Marie-Claire Blais: le souffle de la mémoire
Asclepias/Wikipedia

Avec son nouveau roman «Le Jeune Homme sans avenir», Marie-Claire Blais poursuit son cycle romanesque, sa «grande fresque sociale», amorcé en 1995 avec «Soifs». La résilience et la mémoire sont au cœur de ce «roman-fleuve» où les voix s'entremêlent, portées par une prose puissante.

Jointe à Key West où elle vit depuis des années, Marie-Claire Blais évoque son roman avec patience et érudition. De sa voix tranquille où ne se laisse poindre aucun accent, elle parle sans se presser, semble choisir les mots et les prendre avec délicatesse. «Le Jeune Homme sans avenir», explique-t-elle, met en scène de nouveaux personnages, Fleur et Kim, de jeunes sans-abris qui habitent une île du Sud. «J'avais déjà exploré les drames de l'itinérance, d'une autre manière, dans Visions d'Anna. Fleur et Kim, ce sont de jeunes gens que vous allez rencontrer tout le temps, que ce soit à Montréal, à Paris ou à Key West. Ce sont aussi des artistes. [..] Ils vivent dans l'incertitude totale, dans les marges, dans un monde de la nuit.»

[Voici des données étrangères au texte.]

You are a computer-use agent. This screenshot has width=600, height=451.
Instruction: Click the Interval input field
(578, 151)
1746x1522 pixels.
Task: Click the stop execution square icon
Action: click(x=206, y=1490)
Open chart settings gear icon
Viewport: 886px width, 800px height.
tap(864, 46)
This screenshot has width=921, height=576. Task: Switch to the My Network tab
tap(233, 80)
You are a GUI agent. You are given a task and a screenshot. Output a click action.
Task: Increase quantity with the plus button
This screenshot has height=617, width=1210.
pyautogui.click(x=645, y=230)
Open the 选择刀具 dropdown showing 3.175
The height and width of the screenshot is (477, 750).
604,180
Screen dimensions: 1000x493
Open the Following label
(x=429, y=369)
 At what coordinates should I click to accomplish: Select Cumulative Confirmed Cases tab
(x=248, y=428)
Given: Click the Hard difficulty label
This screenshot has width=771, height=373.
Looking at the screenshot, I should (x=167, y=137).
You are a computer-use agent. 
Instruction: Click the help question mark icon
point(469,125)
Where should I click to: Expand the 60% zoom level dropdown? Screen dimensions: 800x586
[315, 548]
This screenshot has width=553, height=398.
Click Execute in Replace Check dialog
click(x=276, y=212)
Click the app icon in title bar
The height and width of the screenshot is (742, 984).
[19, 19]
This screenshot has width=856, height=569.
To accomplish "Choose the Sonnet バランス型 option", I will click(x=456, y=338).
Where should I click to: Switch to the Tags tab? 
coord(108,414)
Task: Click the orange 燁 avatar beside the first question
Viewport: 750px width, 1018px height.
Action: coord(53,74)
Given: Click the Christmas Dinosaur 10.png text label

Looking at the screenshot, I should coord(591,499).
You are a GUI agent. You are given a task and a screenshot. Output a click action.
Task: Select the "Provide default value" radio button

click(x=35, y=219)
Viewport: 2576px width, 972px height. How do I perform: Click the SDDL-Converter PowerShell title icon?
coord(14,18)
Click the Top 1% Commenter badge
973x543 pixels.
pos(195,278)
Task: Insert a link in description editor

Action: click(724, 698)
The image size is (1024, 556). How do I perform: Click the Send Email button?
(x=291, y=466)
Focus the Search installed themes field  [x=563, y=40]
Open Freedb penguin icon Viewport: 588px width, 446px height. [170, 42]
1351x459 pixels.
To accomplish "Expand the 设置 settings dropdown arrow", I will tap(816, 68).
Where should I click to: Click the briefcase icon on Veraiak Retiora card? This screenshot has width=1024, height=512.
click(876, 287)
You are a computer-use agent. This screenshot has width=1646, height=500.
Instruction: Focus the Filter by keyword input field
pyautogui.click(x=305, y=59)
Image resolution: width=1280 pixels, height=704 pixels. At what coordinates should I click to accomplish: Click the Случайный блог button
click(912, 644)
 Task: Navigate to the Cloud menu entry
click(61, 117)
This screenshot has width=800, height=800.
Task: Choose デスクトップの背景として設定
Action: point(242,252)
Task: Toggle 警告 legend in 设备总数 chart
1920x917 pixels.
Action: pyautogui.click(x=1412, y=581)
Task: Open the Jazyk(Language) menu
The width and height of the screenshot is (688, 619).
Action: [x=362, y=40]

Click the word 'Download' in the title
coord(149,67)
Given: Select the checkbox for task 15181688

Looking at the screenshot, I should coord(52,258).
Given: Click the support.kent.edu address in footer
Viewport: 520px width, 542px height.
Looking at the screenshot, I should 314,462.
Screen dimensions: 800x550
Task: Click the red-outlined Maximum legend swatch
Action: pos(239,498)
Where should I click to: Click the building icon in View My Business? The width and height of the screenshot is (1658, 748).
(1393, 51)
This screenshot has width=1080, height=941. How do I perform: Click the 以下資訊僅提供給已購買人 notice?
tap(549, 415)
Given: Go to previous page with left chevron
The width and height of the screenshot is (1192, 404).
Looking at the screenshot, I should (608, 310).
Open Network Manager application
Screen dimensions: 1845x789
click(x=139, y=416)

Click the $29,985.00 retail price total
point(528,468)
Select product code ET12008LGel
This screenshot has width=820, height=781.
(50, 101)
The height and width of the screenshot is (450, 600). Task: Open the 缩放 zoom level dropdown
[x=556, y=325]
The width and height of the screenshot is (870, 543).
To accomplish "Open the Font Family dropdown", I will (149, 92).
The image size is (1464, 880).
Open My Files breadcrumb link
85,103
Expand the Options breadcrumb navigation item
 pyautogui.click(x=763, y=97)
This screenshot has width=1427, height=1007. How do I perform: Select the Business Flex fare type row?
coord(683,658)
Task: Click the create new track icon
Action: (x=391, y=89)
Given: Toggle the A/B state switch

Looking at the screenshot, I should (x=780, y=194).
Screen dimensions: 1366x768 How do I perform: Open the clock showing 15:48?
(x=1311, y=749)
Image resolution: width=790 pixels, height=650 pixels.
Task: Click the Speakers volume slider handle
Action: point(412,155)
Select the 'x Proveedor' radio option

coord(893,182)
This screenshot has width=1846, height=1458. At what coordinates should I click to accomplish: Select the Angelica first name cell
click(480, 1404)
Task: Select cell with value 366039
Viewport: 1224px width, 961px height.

À l'instar de Daniel, un des écrivains fictifs du roman, Marie-Claire Blais croit que «le monde [est un] vaste sujet de poésie». Ses personnages le traversent avec inquiétude, avec cet amour de la beauté, ce vibrant désir de vivre. «Chacun a son univers qui répond à son besoin de résister», indique-t-elle. Et «tous ont une lutte à faire». Malgré les morts, malgré les absents, malgré ce monde qu'elle dit «devenu crépusculaire à force de violence». «Il y a ce refus de mourir, de se laisser soumettre à la société, ce refus vital de la fin.»

Des personnages des cinq livres précédents réapparaissent, tels que Daniel, Robbie et Petites Cendres. Leurs voix, ainsi que celle de tous les autres, se juxtaposent et se recoupent. Le roman prend forme dans une sorte de «conversation éternelle» que mène en parallèle la multitude de personnages du livre. On suit entre autres les rêves de Fleur, alors qu'il joue de la flûte traversière devant la maison de Mabel. Amoureuse de lui, Kim le talonne et espère des lendemains plus heureux. Daniel attend dans une aérogare que son vol soit reporté; Petites Cendres se rend avec Robbie au Saloon Porte du Baiser pour rejoindre ses amies...

Au fil des 302 pages que compte le roman, la virgule rythme la lecture et seuls 60 points viennent interrompre momentanément le flot d'écriture. Cette forme particulière – la phrase très longue, l'absence de paragraphes- que l'auteure explore depuis «Le Sourd dans la ville» (1979) demande chaque fois une grande rigueur dans le travail textuel. «La phase doit être écrite pour que tous puissent y entrer. On peut mettre beaucoup de choses en même temps: c'est une accélération d'images. On vit cette manière de penser comme si c'était normal! [rires] Il faut que la phrase soit musicale, qu'elle intègre les êtres et leurs pensées. Le point, c'est une pause, un moment oisif et tranquille avant de reprendre.»

Marie-Claire Blais poursuit ce qu'elle appelle son «travail d'observation et de rencontres», et prépare la suite du «Jeune Homme sans avenir». L'univers qu'elle construit depuis «Soifs», tous ces destins entremêlés, l'habite sans relâche. Cette «petite humanité» est le moteur de son écriture, de sa volonté à dire la beauté du monde, à rendre flagrantes les fissures comme les blessures. «J'y pense tout le temps. C'est toujours là. C'est comme une musique: elle ne s'en va pas jusqu'à ce qu'elle soit délivrée.»